Eventually, the other males calm down, eyes flickering to Namjoon, who quietly says, “We need to get petroleum, don’t we?”
He brings up a fair point, and Jongin quietly cuts in, “If I may add, do you think we have a radio? Or some kind of form of communication? Internet is working for now, but signals have gotten shifty.”
Their eyes flicker to Nari, who had done a full inventory earlier. “I think we do, but I’ll have to do some digging to find it.”
“If we’re going out, some of us have to stay,” Taehyung says immediately. “The child can’t be left alone.”
“I’ll stay,” Jongin says immediately, and Jimin purses his lips.
“Look, we just met, but we don’t know if you’ll run off with some supplies.”
“His leg is healing, Jimin,” Nari cuts in. “It’s not like he can run off with much with a kid.”
If Jongin is offended, he doesn’t show it.
In the end, Nari, Namjoon, Jungkook, and Jimin are grouped together to go out.
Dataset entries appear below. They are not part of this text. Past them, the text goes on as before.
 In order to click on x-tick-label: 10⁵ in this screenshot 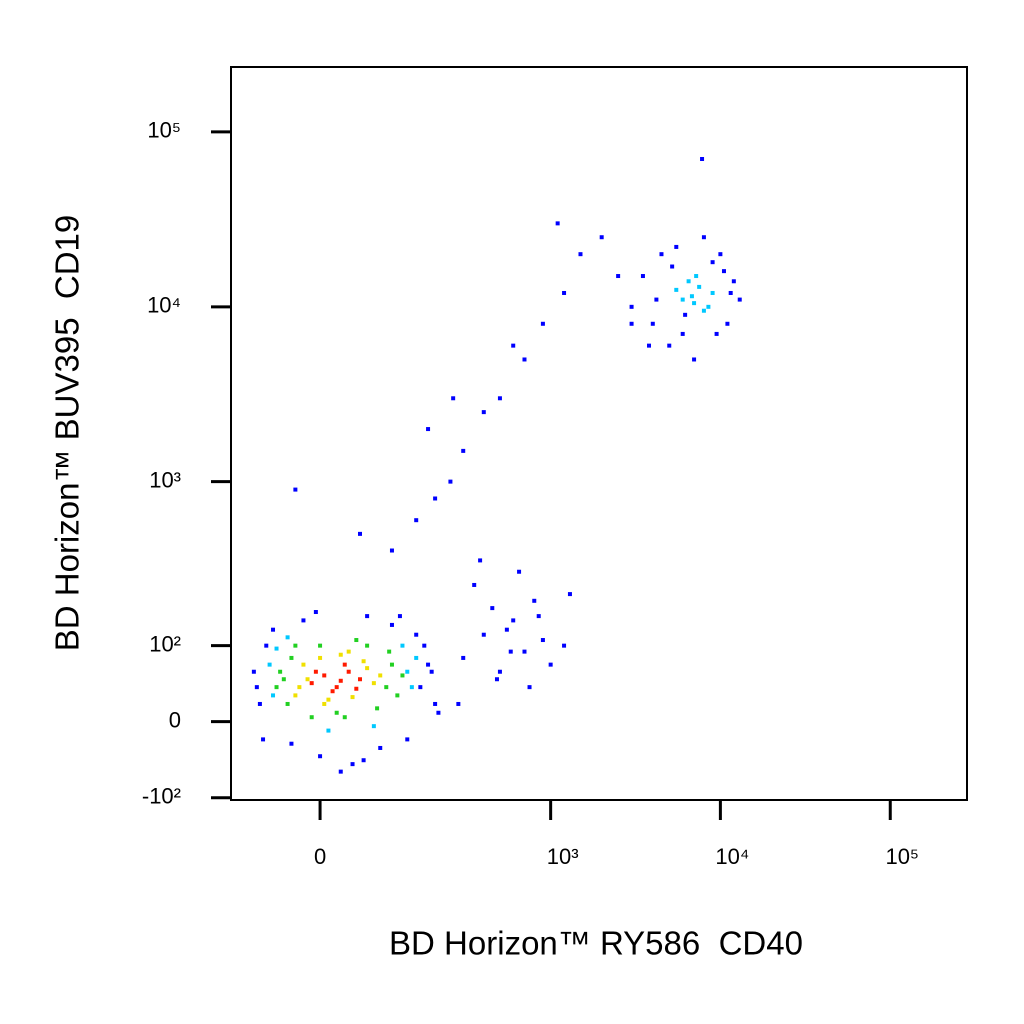, I will do `click(902, 856)`.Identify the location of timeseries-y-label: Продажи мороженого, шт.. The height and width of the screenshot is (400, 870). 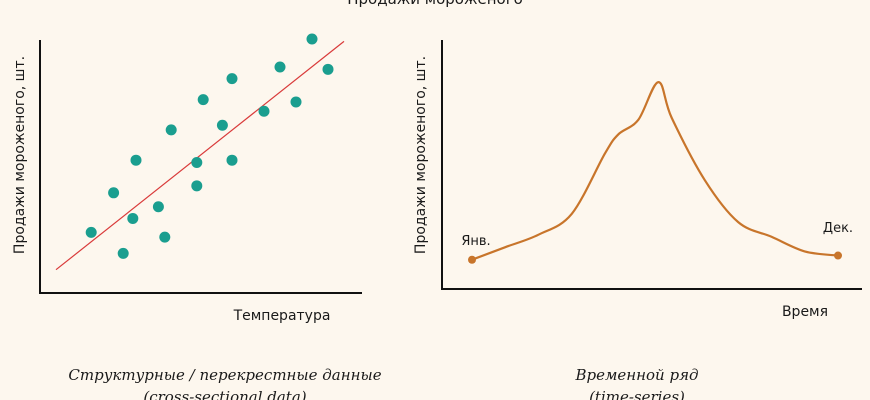
(421, 155).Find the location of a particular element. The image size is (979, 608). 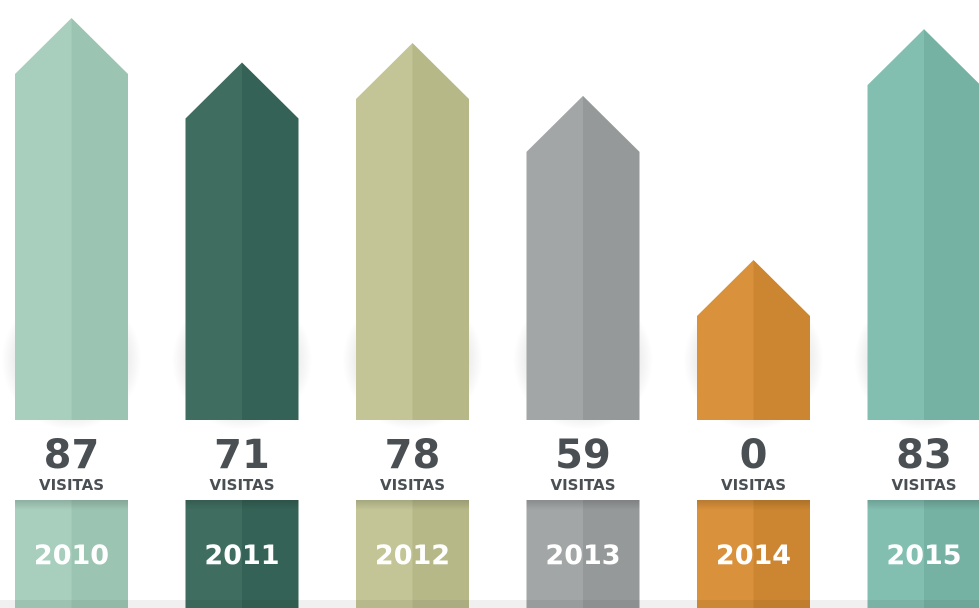

year-block-2012-right is located at coordinates (440, 554).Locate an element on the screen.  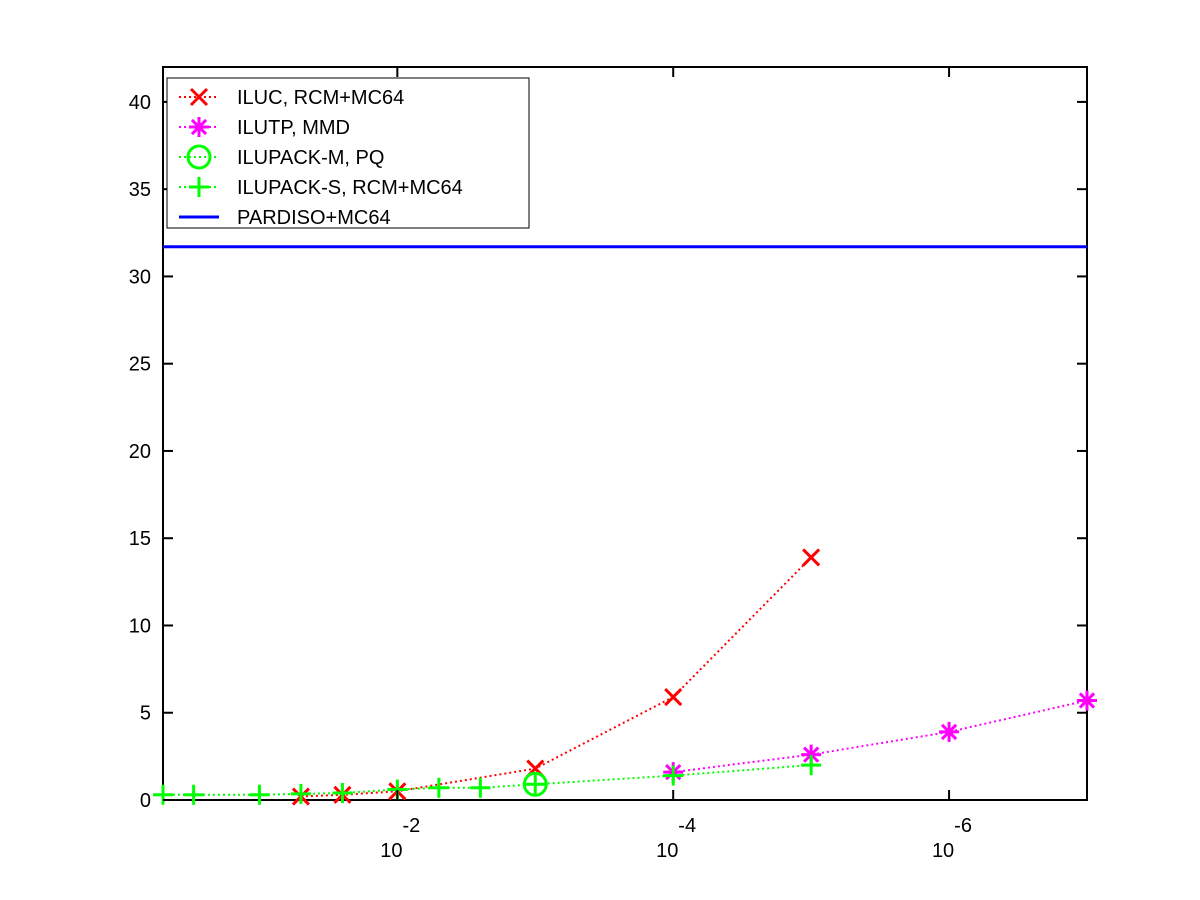
legend-label: PARDISO+MC64 is located at coordinates (314, 218). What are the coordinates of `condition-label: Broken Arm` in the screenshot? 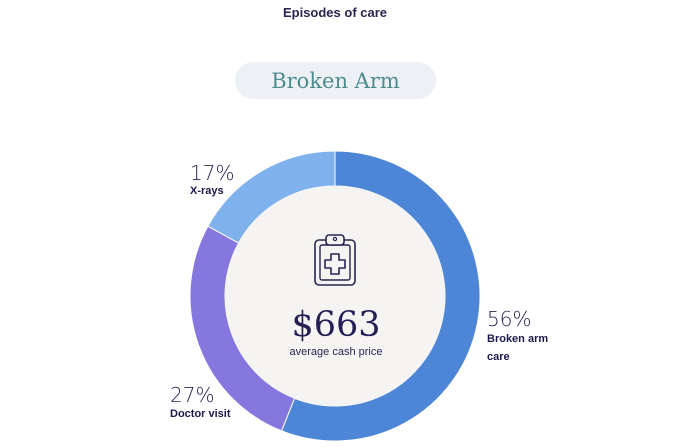 It's located at (336, 80).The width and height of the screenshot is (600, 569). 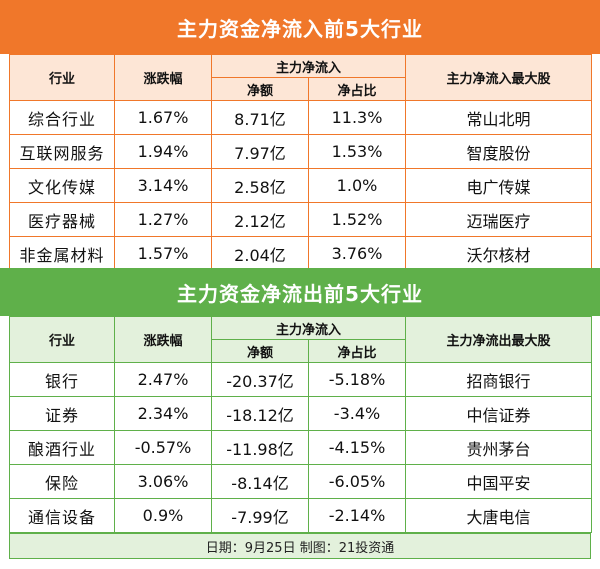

It was still early, but they had to hurry. They figured that there would be two hours before the music of bombs dropping would start playing again.
Namjoon feels somewhat disgruntled at the fact that they were all sharing two water bottles amongst themselves, and even more disgruntled to find gas prices three times the normal. They couldn’t afford that. So Jungkook comes up with the next best thing.
“What if we take petroleum from abandoned cars?”
“How do we know which ones are abandoned?” Namjoon frowns. “And how are we going to open up the tank if we can’t get into the car?”
“The abandoned streets and the ruined ones,” Jimin says, grim. “The office buildings bombed in the middle of the day. If the survivors didn’t leave already, they would have to be insane.”
The unspoken words are quite clear to Namjoon. They’d be stealing from dead people, but it’s not like they were any less condemned to h*ll at this point. They were living it.
“Do we break into people’s houses?” Nari murmurs, her feet jerking to a stop with a dazed expression coming over her face. And even though he disagreed with her on several accounts, she had a fair point. What if the people inside were dead?
After all, the looting and vandalism had already began. If they got to some of the supplies first, then they would be the winners. The question was, how could they tell a place that was quietly being lived in from a place that was abandoned?
“Keep up.” That's all Namjoon says to her, because he couldn’t really answer her question. They were getting quite close to Nari’s university, from what he remembered. The bus ride there from their apartments had been fairly short, after all. “Do we want to go to the university?”
“No,” Nari’s voice is grim. “Parts of the teaching hospital’s wings were bombed and abandoned. We won’t find many students after the campus shut down.”
Jungkook pipes up, “We won’t find students, but maybe we can find supplies.”
Namjoon ignores Nari’s reluctant face, increasing the pace. “We have to be back in an hour and fifteen minutes. Let’s see what we can salvage.”